Government sources told India Today that the officials at WhatsApp had alerted CERT-IN, which is a government agency about the "security issue" in May this year but did not mention anything about Pegasus spyware or the degree of the breach. They also stated that the details shared with CERT-IN were only about a technical vulnerability and did not mention anything about snooping on Indian citizens or that their privacy has been compromised.
"Our highest priority is the privacy and security of WhatsApp users. In May, we quickly resolved a security issue and notified relevant Indian and international government authorities," WhatsApp said in a statement on Friday.
The government sources also circulated the screenshot of the information WhatsApp had shared with CERT-IN to back their claim.

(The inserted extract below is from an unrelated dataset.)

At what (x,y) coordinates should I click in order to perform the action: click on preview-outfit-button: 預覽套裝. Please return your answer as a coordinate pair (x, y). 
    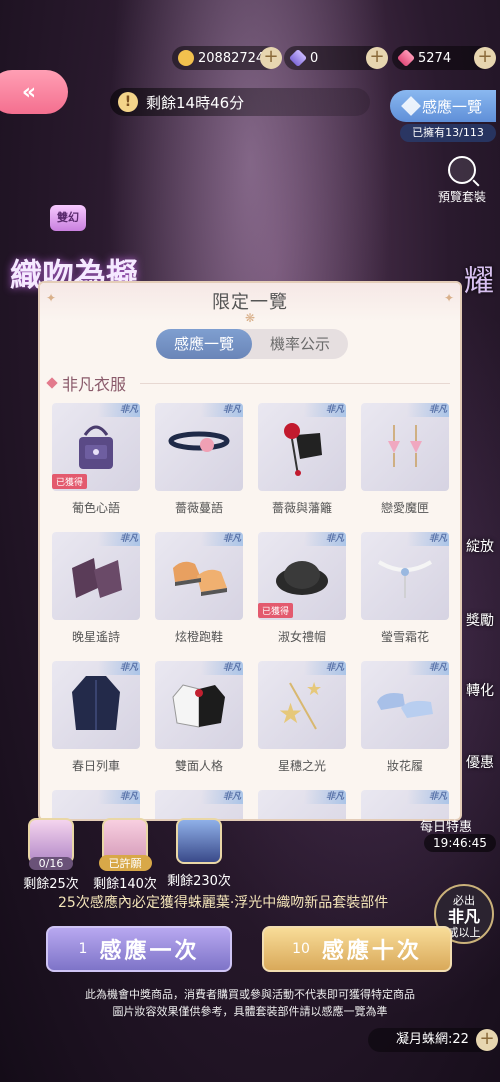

Facebook-owned WhatsApp has accused Israel-based NSO Group of using spyware to snoop on academics, lawyers, journalists and human rights activists in various countries, including India. In a lawsuit filed in a US federal court, WhatsApp alleged that NSO Group used spyware called 'Pegasus' to target over 1,400 WhatsApp users, a few of them in India. As per WhatsApp, the spyware targeted victims by giving missed calls on their mobile phones.
It said the attack was developed to access messages after they were decrypted on an infected device, abusing in-app vulnerabilities and the operating systems that power mobile phones. "WhatsApp cares deeply about the privacy and security of our users... which is why we provide end-to-end encryption for all messages and calls by default," said the company, adding it's the first time it had taken legal action against a private entity who had carried out this type of attack.

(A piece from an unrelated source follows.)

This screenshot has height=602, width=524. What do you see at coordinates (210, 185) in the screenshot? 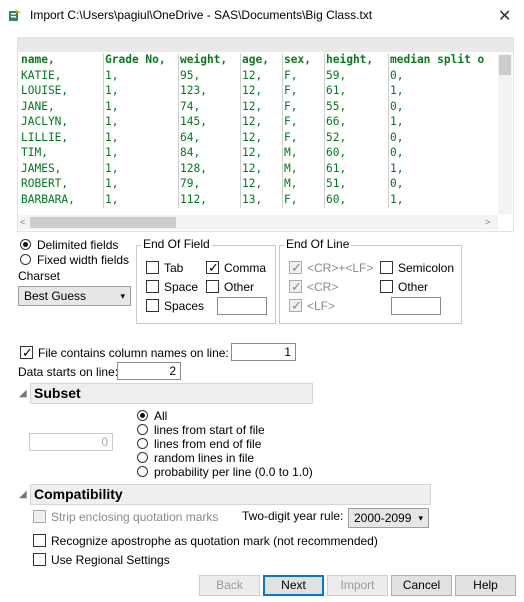
I see `table-cell: 79,` at bounding box center [210, 185].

WhatsApp said an NSO employee had even acknowledged that the company's steps to remediate the attack were "effective". "We are seeking a permanent injunction banning NSO from using our service," said WhatsApp.
As per India Today sources, Israeli firm NSO a few years ago had tried to sell the spyware to Central Police Organisation, which comes under the Ministry of Home Affairs. In their sales pitch, the NSO had claimed to have sold the product to country's premier intelligence agencies.